- Born: November 21, 1893 Akkerman, Bessarabia, Russian Empire
- Died: December 20, 1963 (aged 70) Manhattan, New York City, New York, United States
- Occupation: Singer
- Known for: Art collecting
- Spouse: Martha Catharine Codman ​ ​(m. 1928; died 1948)​

= Maxim Karolik =

Art collector

Maxim Karolik (November 21, 1893 – December 20, 1963), born in what is now Ukraine, he became a featured tenor for the Imperial Russian Grand Opera (later known as the Petrograd Grand Opera). He toured in Europe as a young man. He left Russia during the Bolshevik Revolution and moved to the United States to continue study of music.

There he met and married Martha Catharine Codman, from one of Boston, Massachusetts's wealthiest families. He became a noted collector of early American art, and the couple were influential in promoting eighteenth and nineteenth American art and antiques. In 1939 and 1947 they made valuable donations of their collections to the Museum of Fine Arts, Boston, where a new wing was built and named for them.

==Early life==
Maxim Karolik was born on November 21, 1893, in Akkerman, Ukraine. He became a professional opera singer, and made his debut as a tenor at the old Imperial Russian Grand Opera, later known as the Petrograd Opera. He toured in Europe, including to Italy, England, and other countries, and made his debut in New York City in 1924. Because of the Bolshevik Revolution, he left Russia during the unrest. He moved to the United States to continue his study of music.

In 1927 in Washington, DC Karolik met Martha Catharine Codman, a wealthy socialite who was 30 years older than he. With homes in the capital and Newport, Rhode Island, she was said to be worth $25 million to $40 million. She was a daughter of J. Amory Codman and his wife Martha Pickman Rogers Codman of Boston. Karolik and Codman married on February 2, 1928, in the French Riviera.

==Marriage and collecting career==
Over the following decades, Karolik and his wife Martha became noted collectors of eighteenth and nineteenth century American antiques, furnishings, and art. The furniture was mostly made in Rhode Island, in the period 1720–1820. They were guided in their purchases by specialists at the Museum of Fine Arts, Boston.

The Karoliks donated some 300 pieces of their collection to the museum in 1939, during the late years of the Great Depression.

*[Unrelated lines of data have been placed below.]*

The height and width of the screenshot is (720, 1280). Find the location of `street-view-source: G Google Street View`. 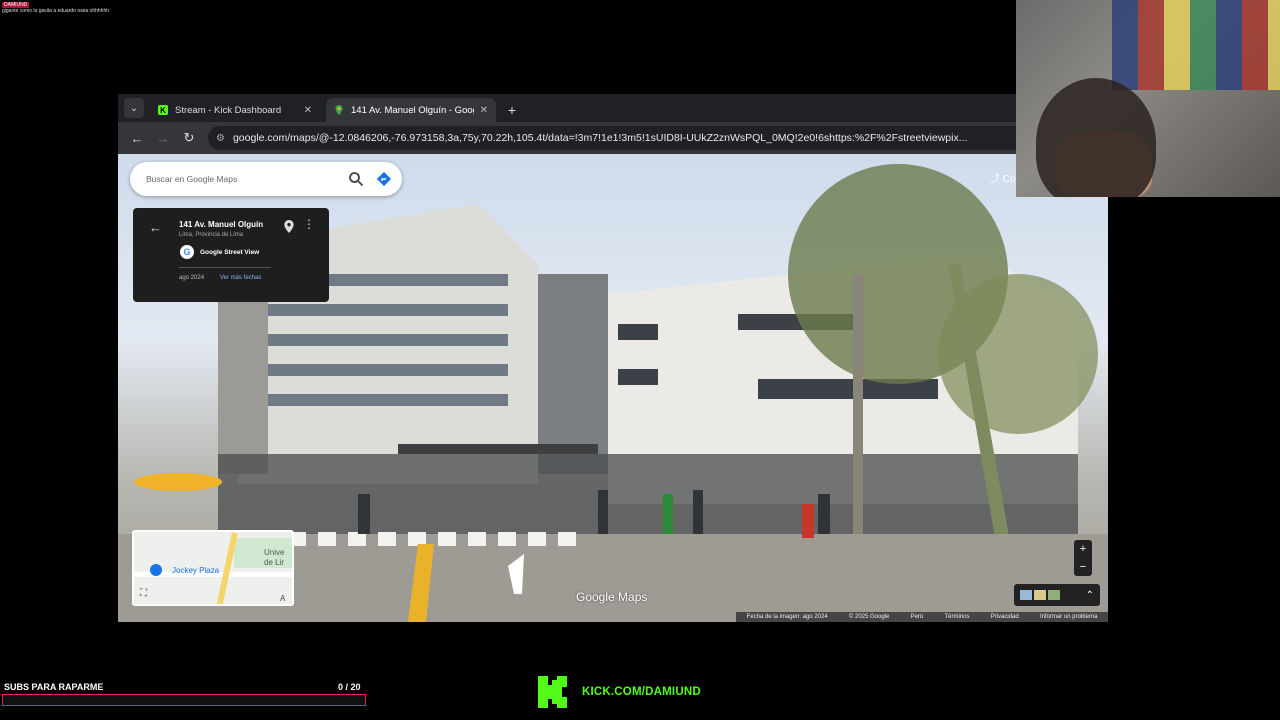

street-view-source: G Google Street View is located at coordinates (220, 252).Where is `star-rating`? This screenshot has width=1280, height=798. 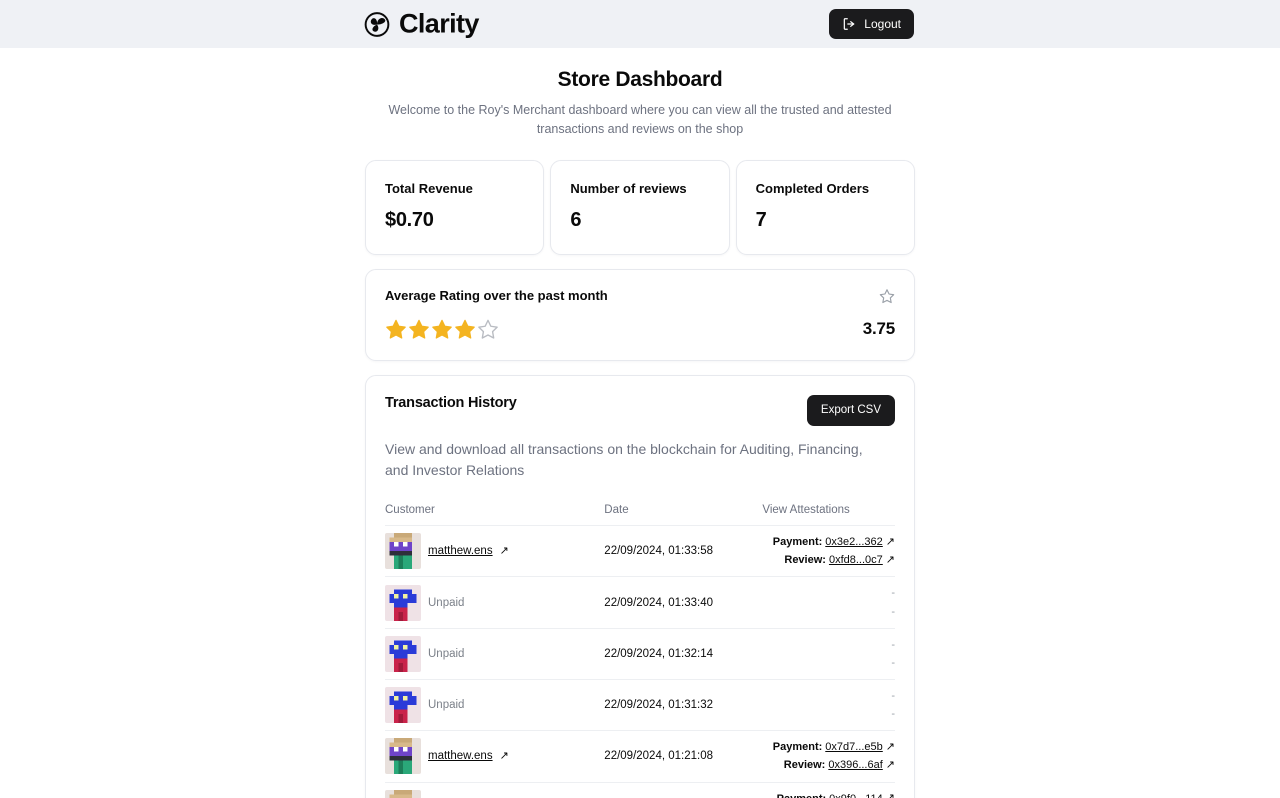
star-rating is located at coordinates (442, 329).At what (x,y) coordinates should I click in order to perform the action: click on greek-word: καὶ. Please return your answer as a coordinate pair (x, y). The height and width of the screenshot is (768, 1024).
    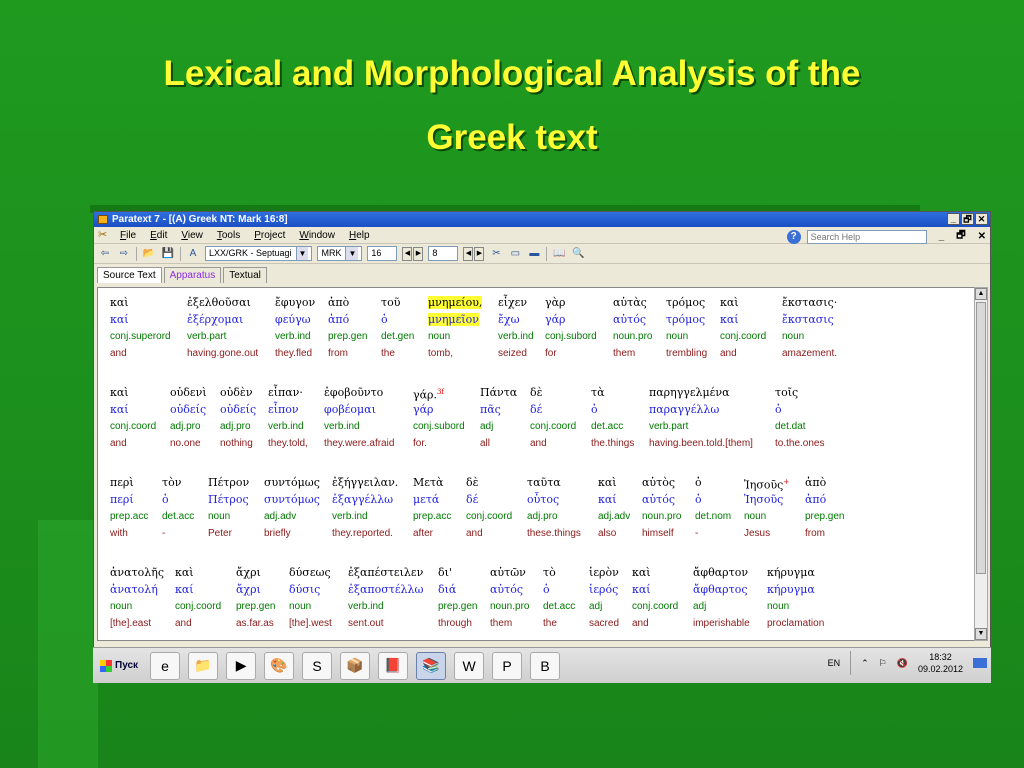
    Looking at the image, I should click on (642, 572).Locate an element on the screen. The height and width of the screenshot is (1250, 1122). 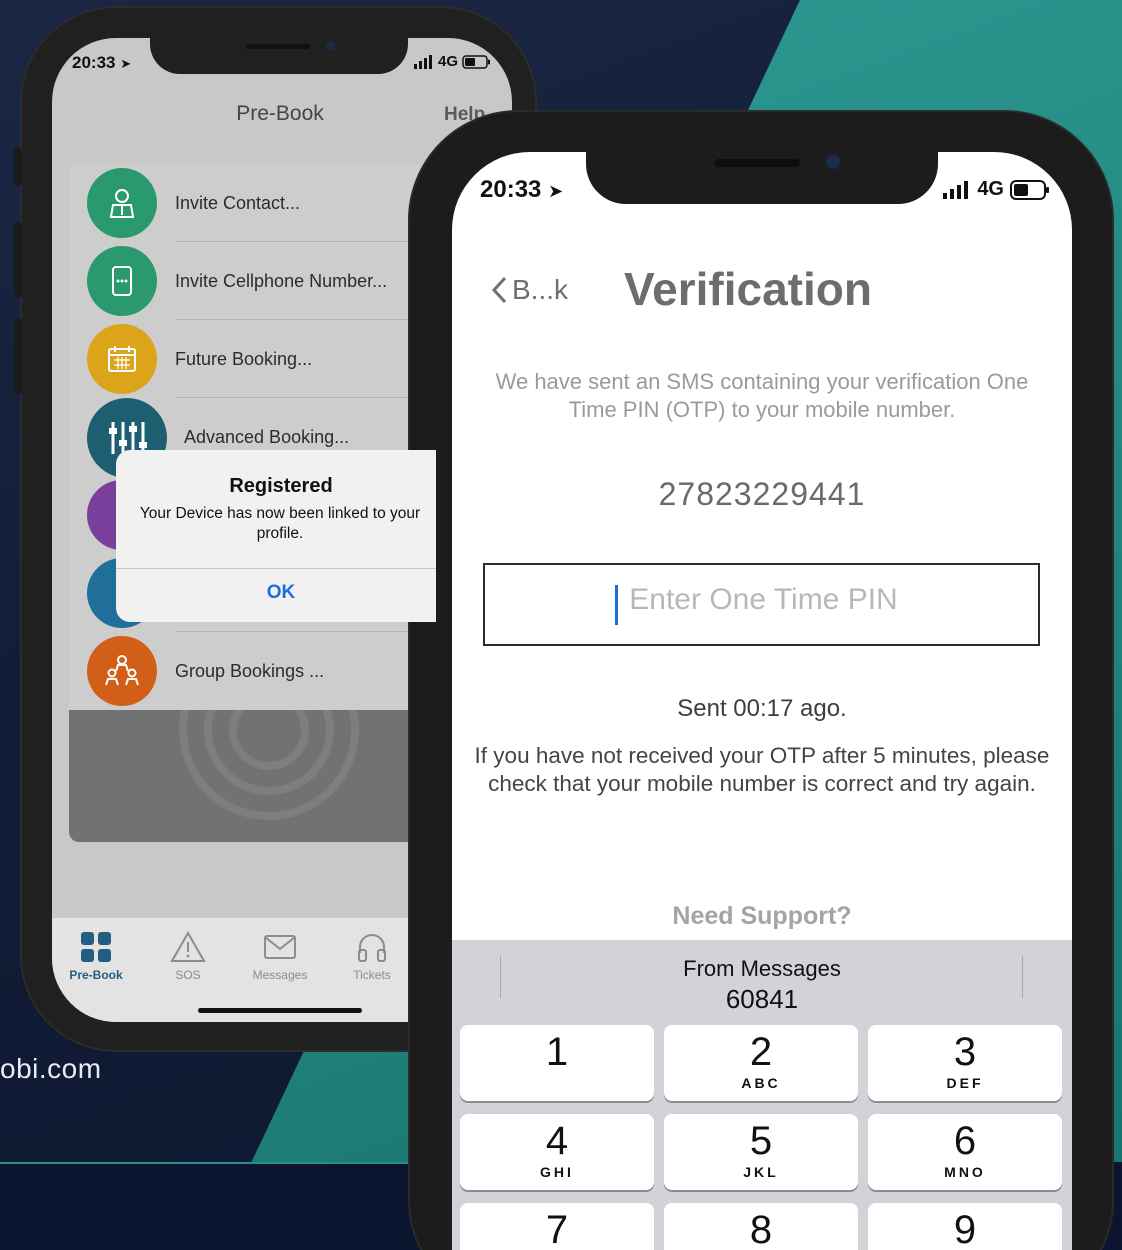
fingerprint-panel is located at coordinates (249, 776).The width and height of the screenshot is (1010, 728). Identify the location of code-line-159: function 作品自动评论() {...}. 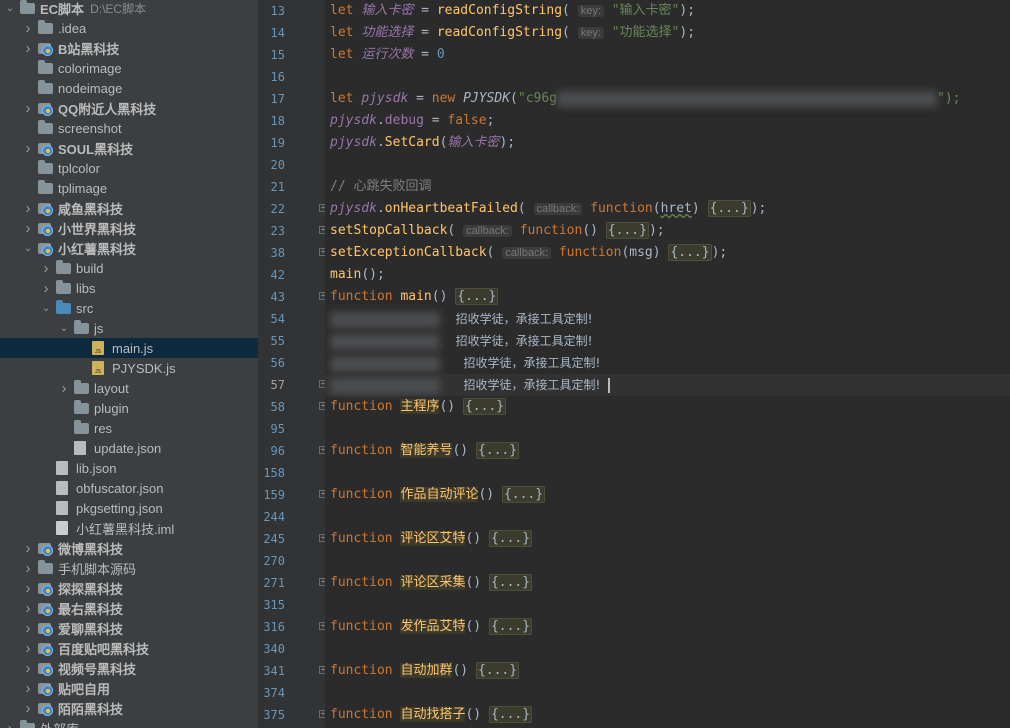
(668, 495).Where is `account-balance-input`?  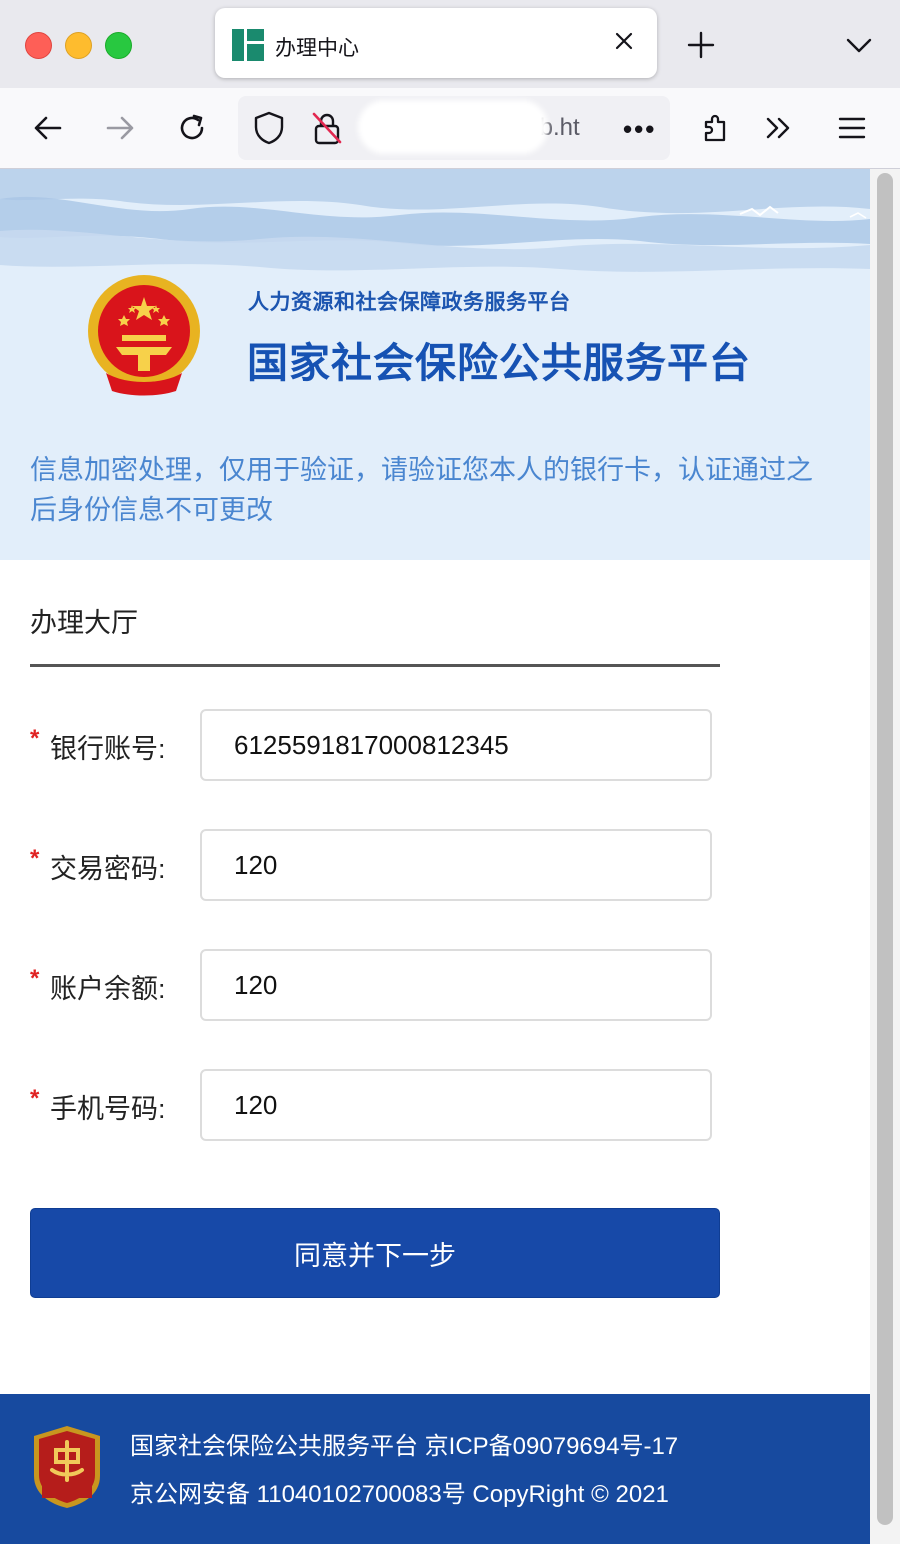 account-balance-input is located at coordinates (456, 985).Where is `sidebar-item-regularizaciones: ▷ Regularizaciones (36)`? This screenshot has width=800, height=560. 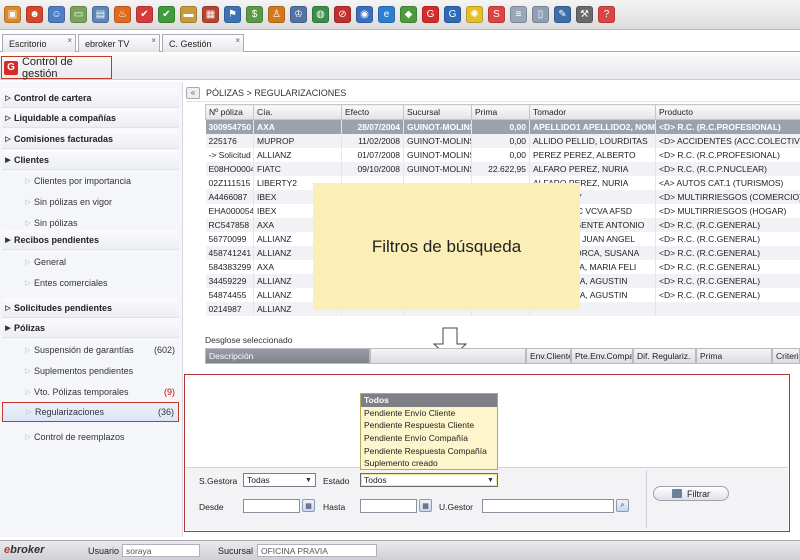 sidebar-item-regularizaciones: ▷ Regularizaciones (36) is located at coordinates (90, 412).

It was then valued at $400,000, and had a pre-Depression value of $1,000,000. Mrs.Karolik had inherited many of the pieces of silver, engravings, and other artifacts from her colonial ancestors. The collection was so large that the museum built a new wing to house it, naming it the Karolik wing.

Karolik and his wife are considered largely responsible for spurring mid-20th century interest in 19th-century American art of the period 1815–1865, what was once called the "barren period". In January 1947 the couple donated some 225 paintings from this period, which they had collected over a period of two decades, to the Museum of Fine Arts, Boston. Their collection featured such notable artists as Washington Allston, Albert Bierstadt, Chester Harding, Martin Johnson Heade, George Inness, Eastman Johnson, Fitz Henry Lane, Rembrandt Peale, and Thomas Sully.

Also among their purchases was the notable American textile, the Pictorial Quilt 1898 created by Harriet Powers (MFA accession no. 64.619), a Georgia woman who was born into slavery. It is one of two surviving quilts by Powers, considered a top Southern artist of the nineteenth century. The Karoliks donated the quilt to the Museum of Fine Arts, Boston. The other quilt is held and displayed by the National Museum of American History in Washington, DC.

== Personal life ==
While regularly spending time in Washington and Boston, the Karoliks lived full-time in Newport, Rhode Island. They also traveled extensively.

Martha Codman Karolik died in 1948.

Afterward Karolik gave a third large donation of collected art works to the Museum of Fine Arts. He also returned to music. Karolik recorded Russian Art Songs (1958), thirty songs collected in a three-album set from Unicorn Records in Boston. A 48-page book was included with the album set. It had an introductory essay by Nicholas Slonimsky titled "Russian Music in Art Songs."

In 1963 Karolik traveled from Newport to New York for a meeting to arrange lectures and other events related to his art philanthropy. He died on December 20, 1963, at Trafalgar Hospital in Manhattan.